- Location: Whiteshell Provincial Park, Manitoba
- Coordinates: 49°48′48″N 95°12′34″W﻿ / ﻿49.81333°N 95.20944°W
- Type: glacial
- Part of: Nelson River Drainage Basin
- Primary inflows: Whiteshell River
- River sources: McGillivray Creek
- Primary outflows: Whiteshell River
- Basin countries: Canada
- Surface area: 300 ha (740 acres)
- Max. depth: 5.7 m (19 ft)
- Water volume: .026 km^{3} (0.0062 cu mi)
- Residence time: 1.15
- Shore length^{1}: 16.04 kilometres (9.97 mi)
- Surface elevation: 316 metres (1,037 ft)
- Islands: Boutilier Island

= Caddy Lake =

Lake in Manitoba, Canada

Caddy Lake is a lake on the Whiteshell River in south-eastern Manitoba, Canada near the Manitoba–Ontario border. McGillivray Creek drains into the lake on its west side. It is within Whiteshell Provincial Park near West Hawk Lake. The lake has a surface area of about 300 ha and a maximum depth of 5.7 m.

Fishing is a popular sport on the lake yielding master angler catches of northern pike, walleye, smallmouth bass, white sucker, black crappie, rock bass, and yellow perch.

The lake was named in 1925 after J.S. Caddy, a CPR construction engineer.

The main CPR line passes to the north of the lake. A tunnel underneath the line was created to restore the drainage of the lake north into South Cross Lake blocked by the construction of the railway. This tunnel and another between North Cross and South Cross Lake under the CN rail line are popular tourist destinations.

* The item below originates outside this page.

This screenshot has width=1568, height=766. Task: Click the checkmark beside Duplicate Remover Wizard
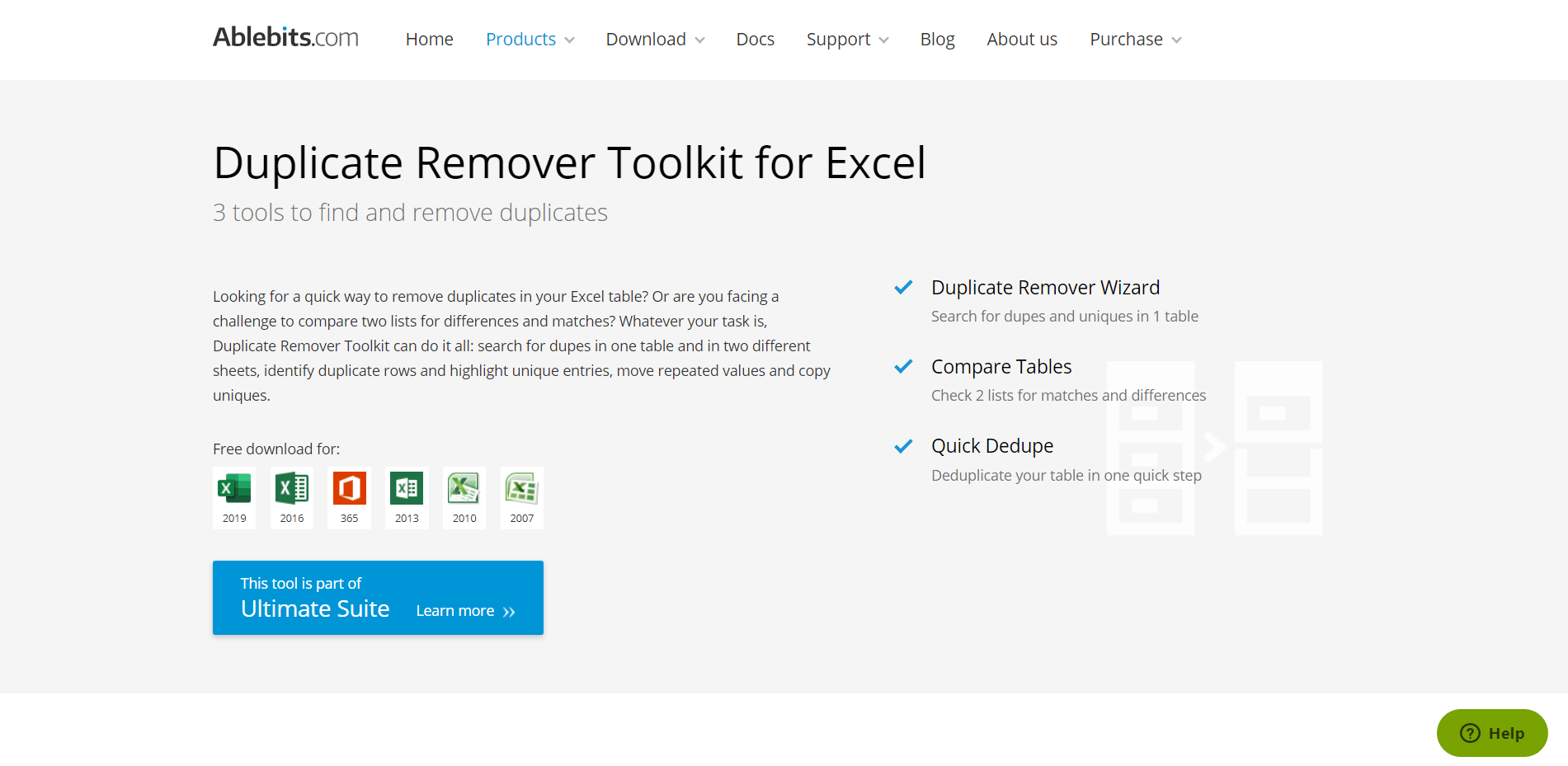pyautogui.click(x=903, y=287)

The province operates seasonal Caddy Lake Campground on the western side of the lake. Several cottage subdivisions surround the lake.

Green Bay is located at 49° 48′ 42″ N, 95° 11′ 45″ W on the southeast quadrant of the lake. Green Bay Resort and Campground are located on the east shore of Caddy Lake. Caddy Lake Girl Guide Camp, founded in 1949 is located on the north side of Green Bay.

Boutilier Island is located at 49° 48′ 59″ N, 95° 12′ 54″ W in the northern half of the lake. It was named in 1985 after David Ainslie Boutilier, a former RCMP officer and owner of Green Bay Resort.